Zach Riberdy is the marketing director for Connor Sports and, a few years ago, the Amassa-based company struck a deal with the NCAA to make basketball courts for the tournament.

That's how maple trees from the U.P. are making their way to Detroit for the tournament.

"Now sending something to lower Michigan from upper Michigan, it’s crazy," Riberdy said.

It's a big moment for the basketball fan who has some connections to the madness that is March.

"My uncle who is a very polished and good division one college coach for a number of years. He was able to take the University of Washington to the Sweet 16. He was knocked out by Wally Szerbiack on a last second shot going to the Elite 8 so as a child. Now, I’m flying around the country, getting to be a part of stuff like this. I just got goosebumps right now thinking about it," Riberdy said.

The Michigan company has shipped around the world for basketball – and will now be center court at Little Caesars Arena.

On Monday, Governor Gretchen Whitmer stood on the floor as she championed the hardwood creators.

"It’s a town of 300 people, but this court can tell you we are doing cutting edge manufacturing in the smallest of towns in the most Northern part of Michigan. It is exciting to see this expertise out of a small town," Whitmer said.

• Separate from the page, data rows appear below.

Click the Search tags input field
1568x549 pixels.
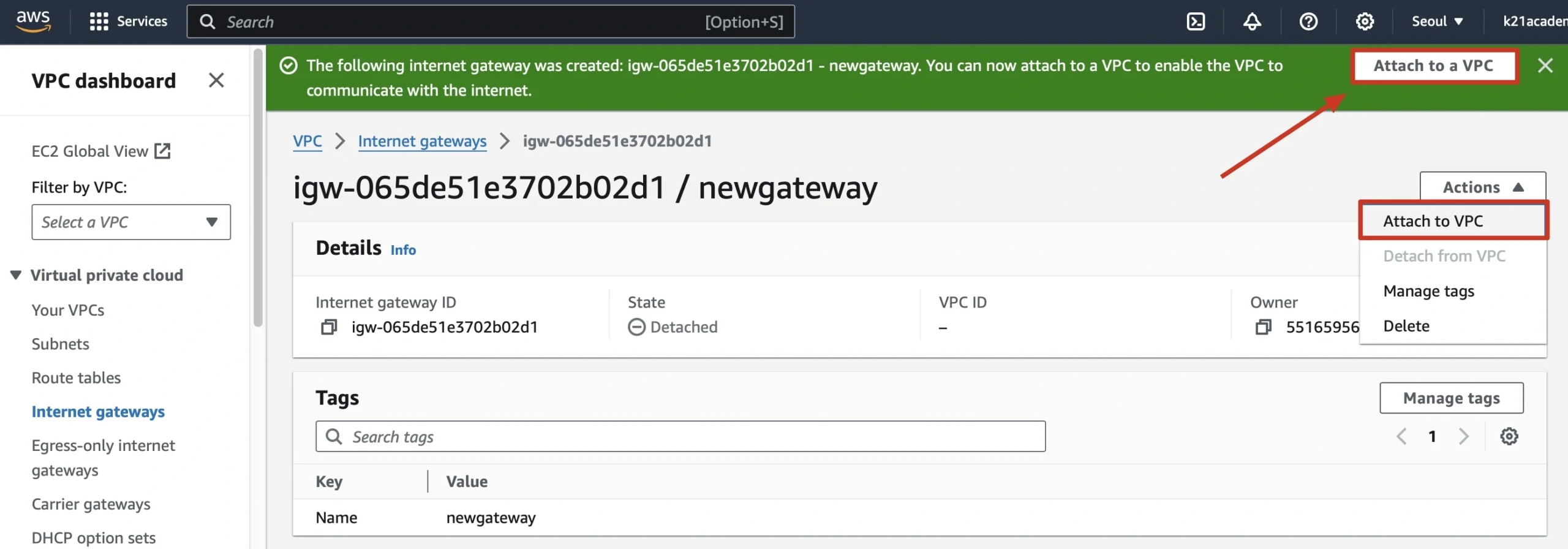(x=680, y=436)
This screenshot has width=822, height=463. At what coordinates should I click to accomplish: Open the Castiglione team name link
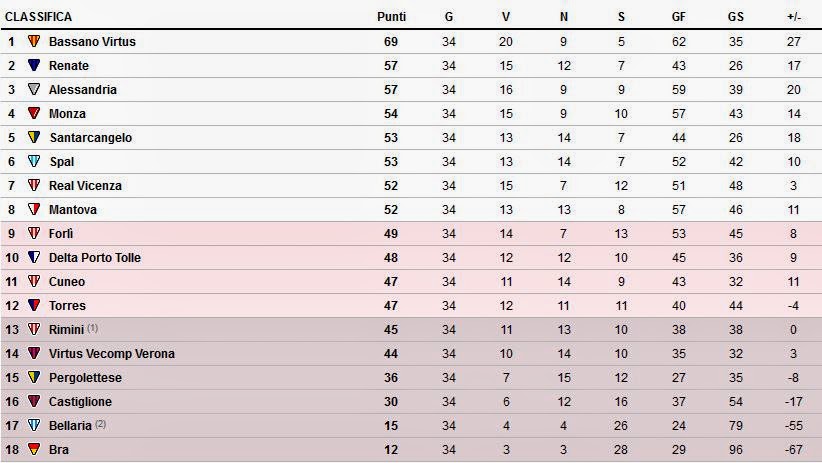tap(80, 402)
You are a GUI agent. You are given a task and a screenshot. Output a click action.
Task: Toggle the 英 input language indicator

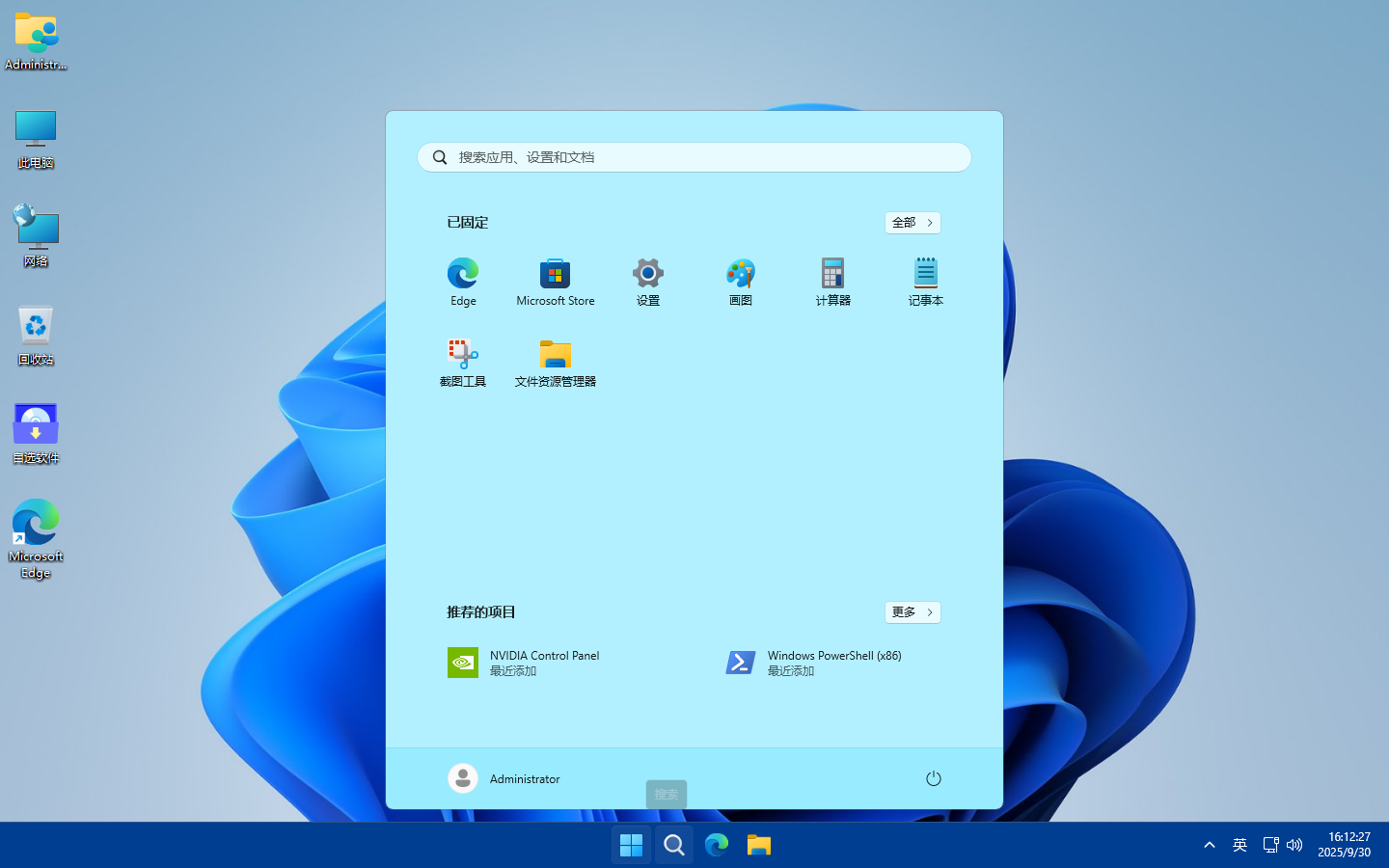click(1239, 845)
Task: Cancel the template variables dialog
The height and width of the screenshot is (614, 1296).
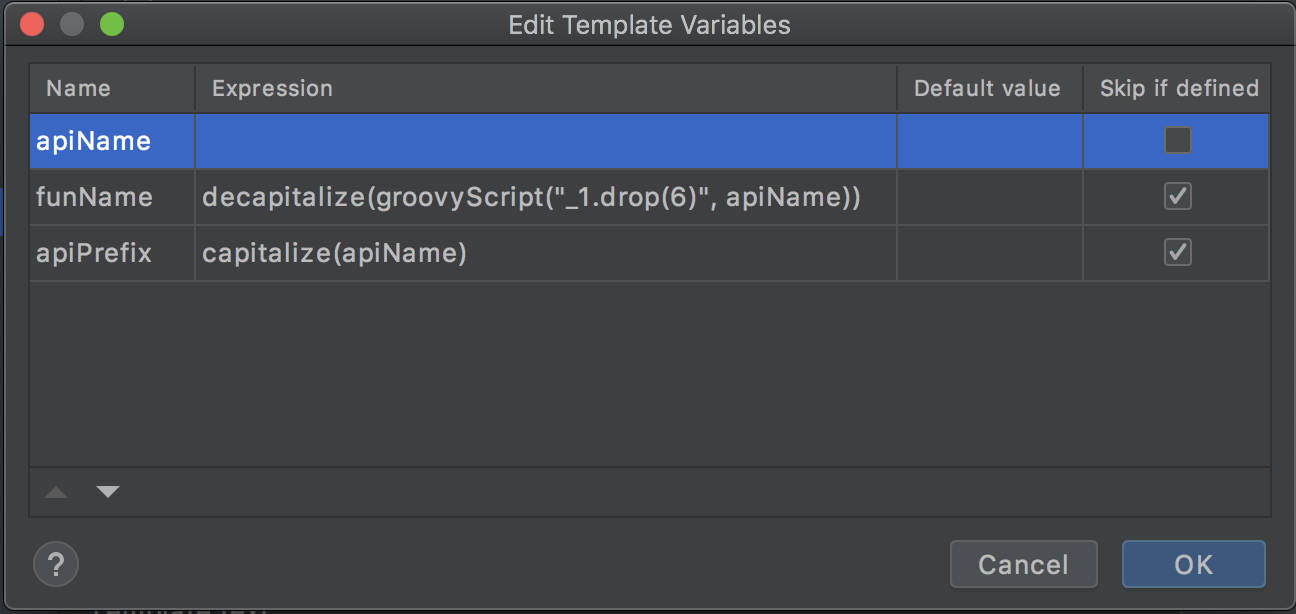Action: pyautogui.click(x=1023, y=564)
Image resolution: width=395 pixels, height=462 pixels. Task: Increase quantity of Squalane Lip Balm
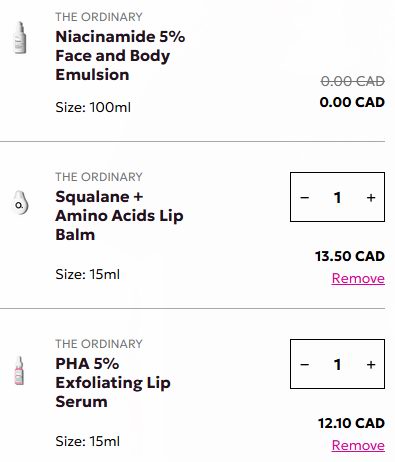click(x=371, y=198)
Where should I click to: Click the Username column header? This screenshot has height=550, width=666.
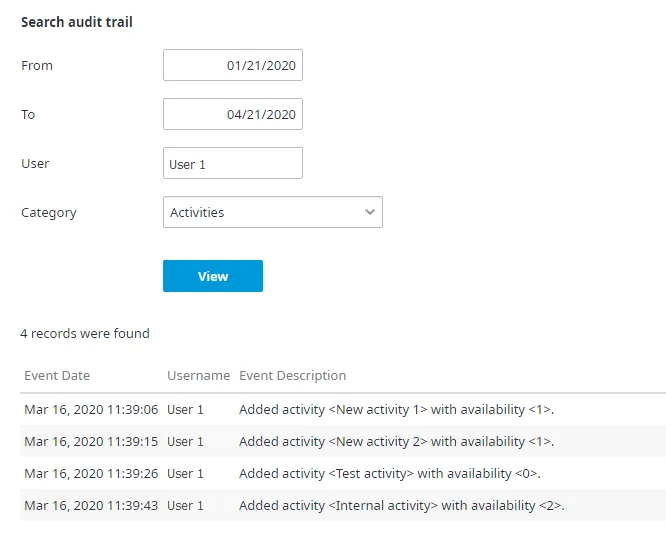coord(198,375)
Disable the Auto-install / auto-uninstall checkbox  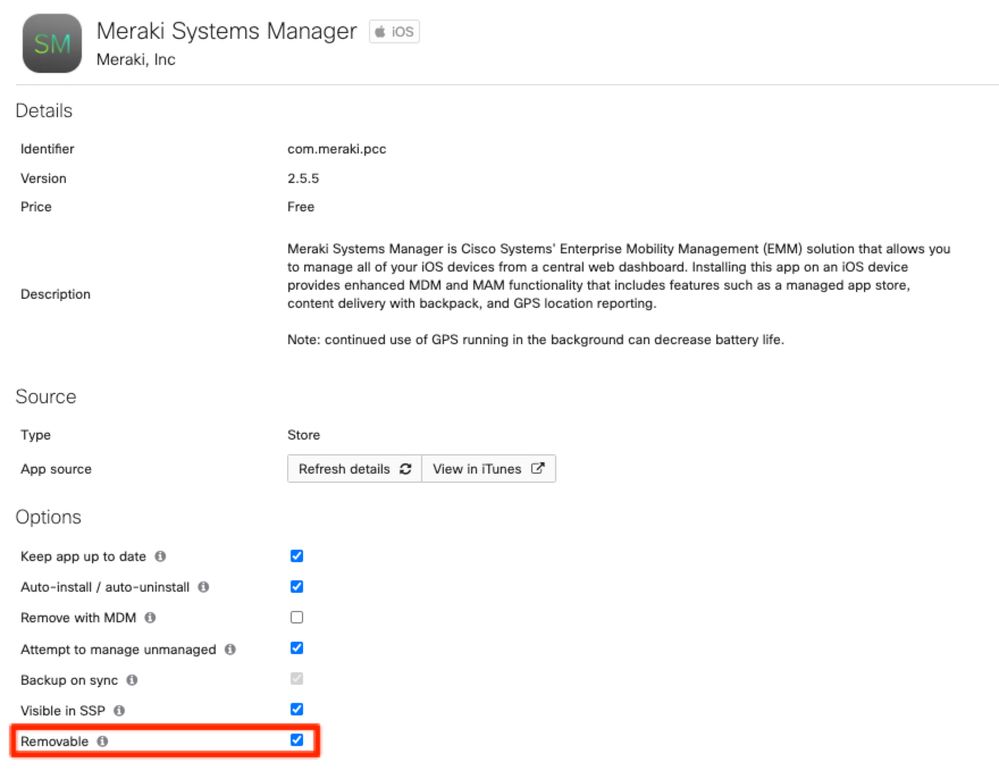[296, 587]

She was one of the first to see the floor and joined several corporate leaders to see crews put the finishing touches on the court.

While tens of thousands of fans will watch in the arena, millions will watch worldwide. It's another opportunity for Michigan to showcase its contributions to sports and manufacturing.

"It’s so proud to have a Michigan company be apart of such a major event. It’s really special for us, and I think for the state in general," said Dave Beachnau from the Detroit Sports Commission.

Play at LCA starts on Friday with the Sweet 16. The Elite 8 will be played on Sunday ahead of the Final Four next week in Phoenix. And, just like the games in Detroit, the floor there will be made and shipped from the U.P.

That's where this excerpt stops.